Crescimento do turismo em Foz impulsiona ocupação hoteleira, mas demanda planejamento e qualificação para sustentar alta

O Paraná atingiu 1 milhão de visitantes internacionais em 2025, com Foz do Iguaçu liderando em ocupação hoteleira. O crescimento exige mais qualificação e planejamento para evitar desgaste e manter o turismo sustentável.
O Paraná alcançou, em 2025, a marca simbólica de 1 milhão de visitantes internacionais, consolidando sua posição no cenário turístico nacional. O destaque fica para Foz do Iguaçu, que lidera o desempenho com uma taxa média de ocupação dos meios de hospedagem chegando a 71% em maio de 2026, segundo a Secretaria Municipal de Turismo. Esse crescimento não representa um pico isolado, mas sim uma fase de amadurecimento do turismo local, conforme avaliação de Ricardo Aly, diretor da Rede Nacional Inn de Hotéis.
Foz do Iguaçu: turismo em alta, desafios na retaguarda
A cidade tem conseguido atrair visitantes fora da alta temporada, o que fortalece o calendário turístico e evita a dependência de períodos específicos. A ampliação da conectividade aérea — com aumento de 23,6% na movimentação de passageiros no aeroporto local no primeiro quadrimestre — e a participação em eventos internacionais têm sido fundamentais para ampliar a visibilidade do destino e garantir o fluxo constante de turistas.
No entanto, o crescimento traz desafios concretos para a hotelaria. O perfil do turista atual exige mais do que uma simples hospedagem: localização, conforto, atendimento qualificado, mobilidade e informações acessíveis são demandas que impactam diretamente nos serviços oferecidos. Hotéis precisam planejar melhor suas operações, desde a escala das equipes até o preparo para atender turistas estrangeiros com eficiência.

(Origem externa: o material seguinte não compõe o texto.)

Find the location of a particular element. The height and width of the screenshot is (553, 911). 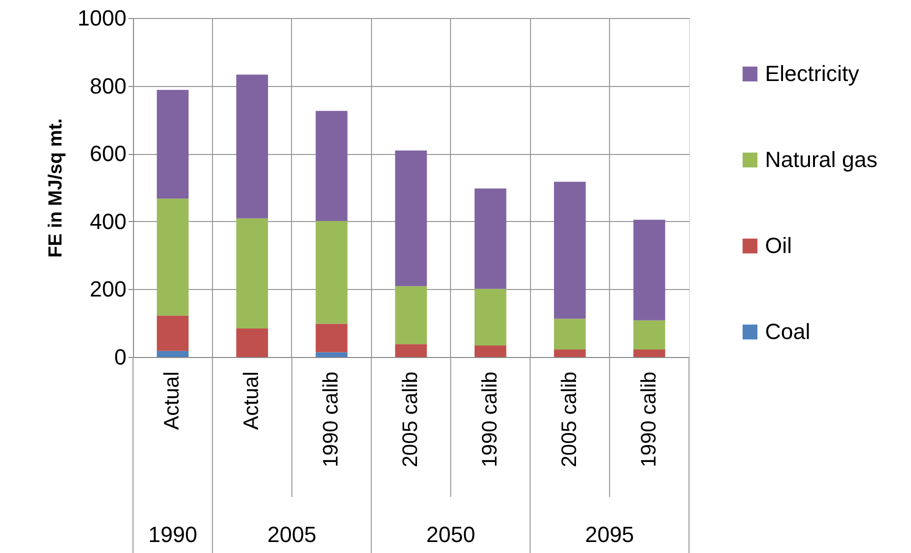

Planejamento e qualificação para evitar desgaste
A rede hoteleira enfrenta o desafio de manter a qualidade mesmo em períodos mais movimentados, como o turismo de eventos — que já contabiliza 174 alvarás emitidos em 2026, com público previsto superior a 114 mil pessoas. Essa concentração de demanda em datas específicas exige capacidade de resposta rápida e organização estratégica, sob risco de desgaste da infraestrutura e insatisfação dos visitantes.
Ricardo Aly destaca que o fortalecimento do setor passa pela qualificação da mão de obra, com foco em atendimento personalizado e domínio de idiomas, além de processos internos ágeis. O objetivo é garantir que o aumento da demanda não se traduza em queda na qualidade, preservando a imagem do destino e o interesse dos turistas.

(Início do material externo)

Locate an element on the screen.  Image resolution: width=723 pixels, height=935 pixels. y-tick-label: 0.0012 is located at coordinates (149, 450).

Foz do Iguaçu se firma, mas precisa avançar
A cidade combina atrativos naturais, infraestrutura estratégica e promoção agressiva para se manter entre os líderes do turismo brasileiro e ampliar sua presença internacional. Contudo, o sucesso exige continuidade na integração dos setores, investimentos em qualificação e aperfeiçoamento da experiência do turista para evitar o desgaste de um crescimento acelerado e manter a competitividade a longo prazo.